婦人生活社の社長・原田常治氏は商売柄、女、男の習癖に通じていられる愉快なモラリストである。氏がつねづねいわれるのに、男を落ちさせるには(つまり買収、収賄、籠絡、陥落させる手は)五つあるそうだ。
いわく、抱かせる、飲ませる、食わせる、握らせる、いばらせるの五つで、氏はこれを「五せる」とよぶ。
五せるのどれかを組み合せたり、五せる全部で総攻撃したりしたら、落ちない男はないそうである。
このうち「抱かせる」は、わかりそうな気がする。女に弱い男は多いであろう。
「飲ませる」もわかる。
「食わせる」というのはおかしいが、畏友(胃友か?)小松左京氏など見てると、さもありなん、とうなずける。
「先生、明日までに原稿をなんとか……」と山海の珍味で攻撃すれば小松ちゃんのことだ、
「ムシャムシャ……ムムム、何とかする」などということになろう。
「握らせる」も、普遍的弱点であろう。
「いばらせる」というのはちょっと思いつかないが、男の平均的弱点であるにちがいなく、人によってはこの上にまた、「反対させる」「いやがらせさせる」「どならせる」などとあろうし、もしそれ、わが大先輩野坂昭如センセイならば、「からませる」などいかがであろうか、|五せる《ヽヽヽ》に加えて、この|六せる《ヽヽヽ》で攻めれば畢竟《ひつきよう》、彼とて人の子、メロメロに落ちるのではあるまいかね。
ところで私が思うに、男の通常的特質として「教えたがる」というのがあると思う、よって男を籠絡せんとせば、この特質を逆用して「教えさせる」という、これぞ「六せる」ではあるまいかと思うのだ。
いったい男というものは、(カモカのおっちゃんをみてもわかるが)自分で知らないものはないように思っている。何かというと、
「イヤ、それはそんなもんやない」
とか、
「うんにゃ。そうにきまってます」
とか、重々しく断定する。
説教というのではないが、教わるのがきらいで、教えるのが大好き。
そうして少しばかりの知識を勿体ぶって重々しく披露し、あるいは教えしぶり、あるいは指示教導し、仰げば尊しわが師の恩、と、未経験者に尊敬のまなざしでみつめられるのが大好き。
私、思うに特に男というものは、セクシュアルな事柄に関して、女に教えるのが好きなようである。
男が男に、つまり先輩が後輩に教えるのはこれはふつうのことだが、男が女に教える、そのたのしみがこたえられない、というのが大方の男の特性ではなかろうか。

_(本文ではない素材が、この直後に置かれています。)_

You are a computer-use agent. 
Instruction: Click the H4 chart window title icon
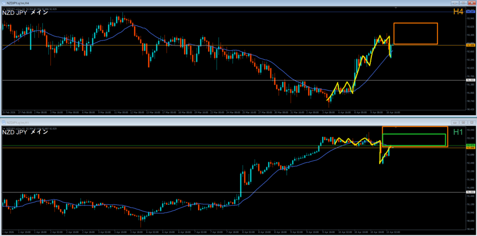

男が処女を好むのもそれと関係があるのかもしれない。処女はもの知らずだから。
処女にかぎらない。性の道は奥ゆき深いから、教え教えられることは無限にある。人間だって最初はセキレイに教えられたのだ。ところが古川柳によると、「セキレイも一度教えて呆れはて」というほど、人間は切磋琢磨、たちまち出藍のほまれの名をあげることになる。
太古からいかに男が知ったかぶりして女に教えてきたかと思うとほほえましい。しかしまあ、それだから安定感があるので、これが反対だったら、ずいぶん、みっともないことだろうと思う。
「心配せんでもエエて——な、痛いことないさかい」
などと男が、そめそめと女の耳にいい、女は羞ずかしさと不安と何とはない悲しみやら怒りやらで、ぷんとして横を向いて返事もしない、さればといって逃げ出すでもなく、わめき立てるでもなく、うすい冷や汗なんかじっとりと額ににじませて上気して頬が桃色になっている、などというのは、ちゃんと型にはまってよいが、
「大丈夫よ、あたしに任しときなさい」
などと、女にくどかれている男は、どうもぱっとせず、もひとつ、しまらない。
それが若い男と中年女ならまだしも、たとえばカモカのおっちゃんなどが若い女にささやかれている図なぞは、|けったい《ヽヽヽヽ》を通りこしてうす気味わるい、やっぱりこれは、重々しく、
「いやいや、そうやるのではない、もっとこう……そうです、そうそう、それから、こうやって」
などとカモカのおっちゃんが教えるほうがぴったりくるようである。
しかし、男というものは、相手が未経験者であってもなくても「教えたがリン」なのだ。どういう根拠でそう信じてるのかしらんが、女より男のほうがもの知りで、性に関しては練達者であると思いこんでいる。だから気の利いた女は男に気に入られようとすると、カマトトにならざるをえない。
そうして、男に「教えさせる」たのしみを与え、こっちの思うつぼにはめてゆくことになる。
だけど、知ってて知らないふりをするのも辛いよ、これは。
非処女が処女のごとく装いふるまうのは、これはこの際はぶく。こういうふうなのは全くの詐欺であって、いうなら破廉恥罪、七つの大罪のうち、ウソツキの罪である。これは男と女のいろごとのかけひきの遊びからいうと邪道で、マヤカシ、ニセモノ、イカサマの臭味があり、淑女のとるべき道ではない。男は紳士らしく、女は淑女らしくふるまうのが、いろごとの楽しみの奥義だ。
私のいうのは双方、一人前のオトナとしてである。
オトナの淑女ならば、〈ヘタクソ。もうちょっと何とかならないものかしら〉などと思っても、そんなことはけぶりにも出さない。あるいはホテル・モーテルの設備に通じていて、どのボタンを押せばベッドが動くとか、どの紐をひっぱればカーテンがあがって鏡が現われるとか知悉《ちしつ》していてもおくびにも出さない。
そうして男が、心得顔に得意満面でやってみせると、ビックリして身も世もなく、
「あら」と恥ずかしがってみせたりする。
この頃はこういう風になってんのだ、驚いたろう。まだまだ驚くことがあるよ。まあ、ほんとによくご存じね、と女は恩師を仰いで殊更、尊敬のまなざしでみつめる。生徒もいろいろと辛いよ。苦労するんだ。